Sometimes players simply make difficult shots, though. Help onto Kawhi and the playoff MVP hits crazy shots anyway. His game-sealing dagger was a fadeaway 3, highly-contested by Embiid. As with any player, though, regression to the mean is inevitable. His percentages on “tight” and “very-tight” shots are more than 6 percent and 10 percent higher in the playoffs than the regular season, respectively. In the Eastern Conference semifinals, his “very-tight” percentage is 20 percent higher.
After a game in which Leonard scored 39 points — his fourth-straight 30-point performance in this round — Brett Brown suggested the Sixers could ramp up the pressure.

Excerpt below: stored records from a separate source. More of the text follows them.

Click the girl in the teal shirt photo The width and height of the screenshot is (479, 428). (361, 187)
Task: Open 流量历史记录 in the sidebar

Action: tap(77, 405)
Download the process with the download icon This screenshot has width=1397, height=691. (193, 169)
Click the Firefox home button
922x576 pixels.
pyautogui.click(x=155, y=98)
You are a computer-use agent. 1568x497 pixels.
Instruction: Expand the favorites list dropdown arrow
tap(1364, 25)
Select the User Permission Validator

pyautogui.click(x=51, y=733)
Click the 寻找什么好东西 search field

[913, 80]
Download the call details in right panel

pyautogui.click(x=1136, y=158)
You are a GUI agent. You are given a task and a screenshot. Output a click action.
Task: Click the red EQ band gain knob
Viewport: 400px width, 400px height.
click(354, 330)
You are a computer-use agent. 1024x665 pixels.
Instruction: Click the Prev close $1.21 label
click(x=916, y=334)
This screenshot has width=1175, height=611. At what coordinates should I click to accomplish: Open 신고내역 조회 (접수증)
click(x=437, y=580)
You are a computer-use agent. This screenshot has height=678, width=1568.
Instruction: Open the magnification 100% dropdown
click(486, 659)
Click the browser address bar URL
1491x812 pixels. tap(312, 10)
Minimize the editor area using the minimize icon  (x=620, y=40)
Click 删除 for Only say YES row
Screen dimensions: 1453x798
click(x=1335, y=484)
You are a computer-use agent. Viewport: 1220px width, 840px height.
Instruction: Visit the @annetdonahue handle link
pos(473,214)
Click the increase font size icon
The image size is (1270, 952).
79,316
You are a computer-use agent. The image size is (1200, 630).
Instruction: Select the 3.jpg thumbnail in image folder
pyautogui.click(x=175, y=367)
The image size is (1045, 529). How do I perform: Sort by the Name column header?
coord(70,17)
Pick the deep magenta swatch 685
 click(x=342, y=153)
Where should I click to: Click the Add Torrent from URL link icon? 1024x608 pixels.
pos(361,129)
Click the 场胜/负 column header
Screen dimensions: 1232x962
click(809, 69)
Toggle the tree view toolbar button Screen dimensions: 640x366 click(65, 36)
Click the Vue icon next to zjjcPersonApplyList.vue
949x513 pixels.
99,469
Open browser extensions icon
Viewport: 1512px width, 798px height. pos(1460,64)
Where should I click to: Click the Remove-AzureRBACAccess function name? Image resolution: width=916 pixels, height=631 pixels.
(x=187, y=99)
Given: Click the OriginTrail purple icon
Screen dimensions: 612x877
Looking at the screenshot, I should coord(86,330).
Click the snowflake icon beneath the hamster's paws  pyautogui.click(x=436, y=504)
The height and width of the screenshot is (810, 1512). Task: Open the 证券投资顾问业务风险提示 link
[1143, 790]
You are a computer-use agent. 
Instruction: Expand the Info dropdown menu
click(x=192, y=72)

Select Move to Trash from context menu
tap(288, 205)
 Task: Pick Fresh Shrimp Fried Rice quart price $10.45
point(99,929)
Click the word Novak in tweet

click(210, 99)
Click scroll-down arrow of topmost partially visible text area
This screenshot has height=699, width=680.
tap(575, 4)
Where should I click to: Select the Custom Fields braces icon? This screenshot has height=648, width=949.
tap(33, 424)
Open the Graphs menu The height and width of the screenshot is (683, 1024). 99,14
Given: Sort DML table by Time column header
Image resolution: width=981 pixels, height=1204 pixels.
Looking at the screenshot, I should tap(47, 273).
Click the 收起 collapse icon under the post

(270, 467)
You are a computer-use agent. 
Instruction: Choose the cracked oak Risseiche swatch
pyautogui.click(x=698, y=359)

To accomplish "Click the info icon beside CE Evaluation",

“I think we’ve done a decent job on him,” Brown said. “Might we look to double team him a little bit more? Possibly. But we were able to create — I think he had seven turnovers — and just try to do our best to kind of show him a crowd. But at the end of the day, that’s a hell of a playoff game. Thirty-nine points and you really felt all of them.”
When Embiid “blitzed” Kawhi in the pick-and-roll, he either flummoxed the star — he had seven turnovers last game — or at least forced other players to create:
On the first play, Embiid blitzed the side ball-screen, so Redick rotated to defend the “short-roll” by Gasol. A corner-shooter open, Kawhi is unwilling to make the cross-court pass. Forcing Kawhi to become a passer is the answer, given his penchant for isolations and missed reads.
Make or miss, Embiid is goading opponents into tough, inefficient shots. He’s helping on Kawhi while Siakam clanks corner triples or watches Serge Ibaka airball. Heck, he is daring the center who started the trend of stretch-fives to shoot, inducing a case of the yips.
Allowing his man to shoot the ball has empowered Embiid to become a full-time rim protector. From within six feet, Embiid has held Toronto opponents to just 53.8 percent shooting, fourth-lowest for defenders with six or more shots defended in that range.
In the first play, Embiid goes into “deep-drop” coverage. With Butler in “rearview pursuit” mode, Embiid sticks to Lowry as he turns the corner. Butler catching up and Gasol “sinking” to the corner, forces Embiid to “bump” back to Gasol. But once Lowry crosses Butler over, Embiid helps again, enough to dissuade a layup.
He is swatting shots on help-side, chasing down layup attempts like a madman, on his way to recording legendary statistical outings with blocks. In short, Embiid is proving why he is considered a legitimate Defensive Player of the Year candidate.
While his sickness and knee troubles will likely persist, there’s no reason to expect anything less than stellar defense from Embiid. Yes, the Raptors hit some tough shots last game, but the Sixers will live with a lot of them to an extent. And if the Sixers iron out a few kinks, that could mean “stopping” Kawhi enough to pull out a win in Toronto.